» **Requirement**:
Add 100 to every coordinate in the answers of the records from the line with "Click the Fire Marshal badge logo" up to and including the line with "(x=568, y=83)", and write all of those lines out again, requests included. Leave the pictures out.

» **Records for the task**:
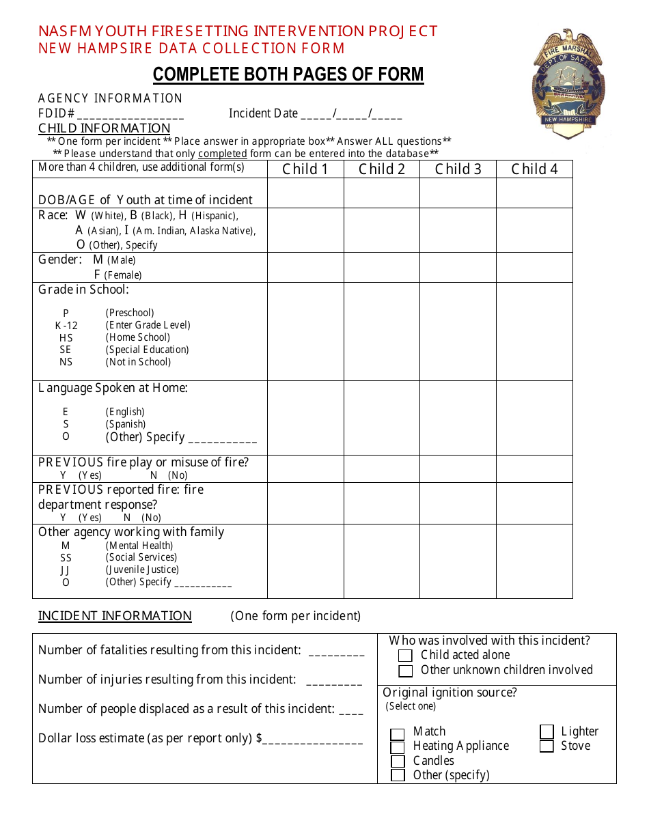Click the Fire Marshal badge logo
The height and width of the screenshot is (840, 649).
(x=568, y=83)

...

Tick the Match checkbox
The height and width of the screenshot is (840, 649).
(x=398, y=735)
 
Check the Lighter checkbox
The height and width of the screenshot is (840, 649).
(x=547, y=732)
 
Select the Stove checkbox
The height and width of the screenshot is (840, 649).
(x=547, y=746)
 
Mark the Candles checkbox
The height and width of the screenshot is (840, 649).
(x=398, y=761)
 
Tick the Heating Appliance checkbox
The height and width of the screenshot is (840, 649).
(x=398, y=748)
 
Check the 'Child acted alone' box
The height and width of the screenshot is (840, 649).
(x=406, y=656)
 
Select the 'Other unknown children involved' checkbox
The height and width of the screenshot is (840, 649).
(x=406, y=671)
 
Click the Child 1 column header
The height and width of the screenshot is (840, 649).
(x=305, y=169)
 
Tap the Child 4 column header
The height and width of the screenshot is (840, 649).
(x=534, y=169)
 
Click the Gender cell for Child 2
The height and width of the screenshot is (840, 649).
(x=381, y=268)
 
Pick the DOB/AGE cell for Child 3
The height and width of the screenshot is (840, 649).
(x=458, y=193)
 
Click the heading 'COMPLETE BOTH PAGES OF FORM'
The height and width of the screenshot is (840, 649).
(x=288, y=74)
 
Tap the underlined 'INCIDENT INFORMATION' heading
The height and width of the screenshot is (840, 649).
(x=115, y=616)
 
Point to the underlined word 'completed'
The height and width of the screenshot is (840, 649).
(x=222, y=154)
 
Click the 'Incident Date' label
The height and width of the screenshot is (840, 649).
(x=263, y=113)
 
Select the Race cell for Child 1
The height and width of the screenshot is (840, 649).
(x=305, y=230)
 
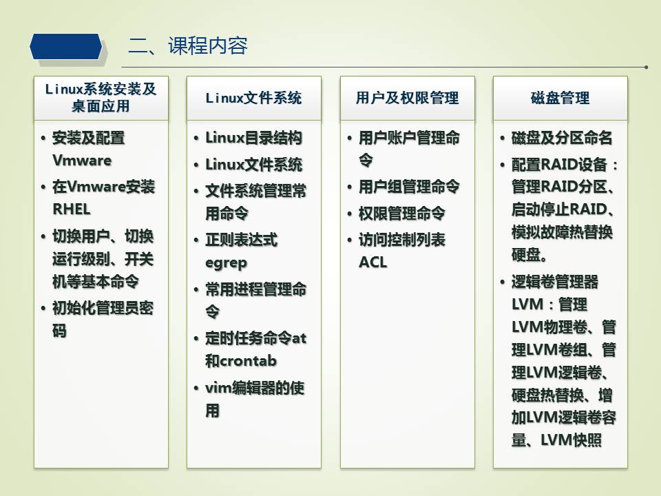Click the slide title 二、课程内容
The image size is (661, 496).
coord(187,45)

---

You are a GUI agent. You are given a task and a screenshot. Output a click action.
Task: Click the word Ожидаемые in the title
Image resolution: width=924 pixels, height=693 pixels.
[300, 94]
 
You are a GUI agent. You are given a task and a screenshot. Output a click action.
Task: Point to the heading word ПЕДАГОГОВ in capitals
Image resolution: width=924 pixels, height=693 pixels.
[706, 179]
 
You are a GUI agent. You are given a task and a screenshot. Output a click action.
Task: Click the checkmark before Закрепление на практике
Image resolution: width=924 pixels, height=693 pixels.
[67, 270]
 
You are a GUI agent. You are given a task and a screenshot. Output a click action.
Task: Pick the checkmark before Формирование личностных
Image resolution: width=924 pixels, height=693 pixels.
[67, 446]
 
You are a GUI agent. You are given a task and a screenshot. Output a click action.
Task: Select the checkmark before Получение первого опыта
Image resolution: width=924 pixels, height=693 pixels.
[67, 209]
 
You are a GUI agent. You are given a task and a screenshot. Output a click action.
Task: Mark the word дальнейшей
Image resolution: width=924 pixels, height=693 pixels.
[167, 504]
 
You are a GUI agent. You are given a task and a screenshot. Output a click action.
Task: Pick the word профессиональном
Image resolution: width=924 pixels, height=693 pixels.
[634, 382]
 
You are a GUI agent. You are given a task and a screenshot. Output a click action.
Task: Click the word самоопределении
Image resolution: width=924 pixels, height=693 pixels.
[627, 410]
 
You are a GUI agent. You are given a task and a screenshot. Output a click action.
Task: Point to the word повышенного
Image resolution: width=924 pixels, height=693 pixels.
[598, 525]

» **Response to this exercise**:
Click the Fire Marshal badge logo
The height and width of the screenshot is (840, 649).
(x=668, y=183)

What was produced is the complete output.